I’ve just finished reading Charles Johnson’s amazing novel, Middle Passage, and my mind is so blown that I think I might just go back and read it again!

(Who is the “I” that didn’t want to read it? Who is the “I” that’s reading it now?)

Here’s a sample passage (spoken by the narrator after comforting survivors of the devastating mutiny on the slave ship, Republic):

“If you had known me in Makanda or New Orleans, you would have known that I doubted whether I truly had anything of value to offer to others. Obviously, my master thought I did not. Once in Illinois when I felt jealous of Jackson’s chumminess with him and wanted to get on his good side, I asked, ‘Sir, what do you think I can do for others?’ Peering up from under his brow at me, wearing a pair of Ben Franklin wire-frame spectacles, he replied, ‘Yes, that is the question, Rutherford. What can you do?’ It made me feel as if everything of value lay outside me. Beyond. It fueled my urge to steal things others were ‘experiencing.’ Believe me, I was a parasite to the core. I poached watches from Chandler’s bureau and biscuits from his kitchen; I pirated from Jackson’s trousers the change he made selling vegetables from his own garden; I listened to everyone and took notes: I was open, like a hingeless door, to everything.

“And to comfort the weary on the Republic I peered deep into memory and called forth all that had ever given me solace, scraps and rags of language too, for in myself I found nothing I could rightly call Rutherford Calhoun, only pieces and fragments of all the people who had touched me, all the places I had seen, all the homes I had broken into.

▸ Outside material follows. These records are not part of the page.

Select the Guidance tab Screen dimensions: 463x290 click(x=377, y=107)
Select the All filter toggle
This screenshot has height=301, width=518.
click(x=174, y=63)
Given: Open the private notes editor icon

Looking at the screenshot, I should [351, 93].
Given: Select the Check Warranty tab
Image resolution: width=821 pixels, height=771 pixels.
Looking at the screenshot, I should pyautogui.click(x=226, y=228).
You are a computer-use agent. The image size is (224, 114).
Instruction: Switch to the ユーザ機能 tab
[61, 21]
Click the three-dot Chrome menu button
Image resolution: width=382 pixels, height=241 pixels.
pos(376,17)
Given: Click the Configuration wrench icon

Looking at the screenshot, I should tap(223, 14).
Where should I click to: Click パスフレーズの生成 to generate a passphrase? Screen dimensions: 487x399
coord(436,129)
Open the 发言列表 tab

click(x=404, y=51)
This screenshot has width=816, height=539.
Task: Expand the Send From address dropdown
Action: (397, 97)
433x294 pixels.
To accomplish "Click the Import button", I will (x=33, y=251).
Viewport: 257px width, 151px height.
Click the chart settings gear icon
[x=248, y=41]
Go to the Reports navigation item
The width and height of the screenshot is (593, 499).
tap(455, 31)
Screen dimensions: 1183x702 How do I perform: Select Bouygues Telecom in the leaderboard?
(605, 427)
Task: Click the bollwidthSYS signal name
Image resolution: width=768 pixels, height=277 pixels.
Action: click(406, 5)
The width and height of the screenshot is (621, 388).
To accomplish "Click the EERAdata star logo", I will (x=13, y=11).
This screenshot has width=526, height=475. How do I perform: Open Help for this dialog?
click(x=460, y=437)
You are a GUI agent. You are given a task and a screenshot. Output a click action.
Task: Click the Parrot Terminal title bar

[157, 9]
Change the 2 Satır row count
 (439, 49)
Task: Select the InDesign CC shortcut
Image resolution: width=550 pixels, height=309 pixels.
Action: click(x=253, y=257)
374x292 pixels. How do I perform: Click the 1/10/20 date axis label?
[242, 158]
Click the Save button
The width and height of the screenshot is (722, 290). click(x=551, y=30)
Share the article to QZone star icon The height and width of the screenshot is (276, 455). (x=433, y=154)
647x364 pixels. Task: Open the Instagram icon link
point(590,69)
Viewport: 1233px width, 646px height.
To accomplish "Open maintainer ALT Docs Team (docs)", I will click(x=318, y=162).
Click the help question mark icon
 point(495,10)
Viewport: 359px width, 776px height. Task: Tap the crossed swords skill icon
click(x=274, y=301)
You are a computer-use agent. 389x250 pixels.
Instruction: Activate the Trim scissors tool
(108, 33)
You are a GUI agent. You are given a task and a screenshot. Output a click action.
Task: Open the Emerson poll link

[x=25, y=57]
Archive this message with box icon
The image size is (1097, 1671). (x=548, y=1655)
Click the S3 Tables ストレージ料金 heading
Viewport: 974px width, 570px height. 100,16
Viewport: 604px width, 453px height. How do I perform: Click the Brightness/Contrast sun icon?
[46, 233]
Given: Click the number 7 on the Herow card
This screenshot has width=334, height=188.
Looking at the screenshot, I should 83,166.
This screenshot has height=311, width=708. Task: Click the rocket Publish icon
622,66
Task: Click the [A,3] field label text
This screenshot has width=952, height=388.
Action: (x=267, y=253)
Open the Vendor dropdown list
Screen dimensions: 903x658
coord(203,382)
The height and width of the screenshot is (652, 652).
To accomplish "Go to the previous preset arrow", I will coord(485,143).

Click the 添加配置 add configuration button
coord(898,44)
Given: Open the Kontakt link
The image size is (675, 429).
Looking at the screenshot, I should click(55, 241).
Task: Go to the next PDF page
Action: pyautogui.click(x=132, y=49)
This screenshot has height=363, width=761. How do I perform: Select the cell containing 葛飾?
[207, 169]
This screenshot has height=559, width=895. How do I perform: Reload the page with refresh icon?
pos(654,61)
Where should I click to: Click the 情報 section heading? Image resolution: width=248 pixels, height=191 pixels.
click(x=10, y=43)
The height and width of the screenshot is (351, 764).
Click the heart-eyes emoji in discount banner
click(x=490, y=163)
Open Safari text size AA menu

“The ‘I’ that I was, was a mosaic of many countries, a patchwork of others and objects stretching backward to perhaps the beginning of time. What I felt, seeing this, was indebtedness. What I felt, plainly, was a transmission to those on deck of all I had pilfered, as though I was but a conduit or window through which my pillage and booty of ‘experience’ passed. And momentarily the injured were calmed, not by the lie — they weren’t naive, you know — but by the urgent belief they heard in my voice, and soon enough I came to desperately believe in it myself, for them I believed we would reach home, and even I was more peaceful as I went wearily back to help Cringle at the helm.”

***

(The image above is a detail from a portrait by Chuck Close. Shrink it — or stand WAY back — and look again.)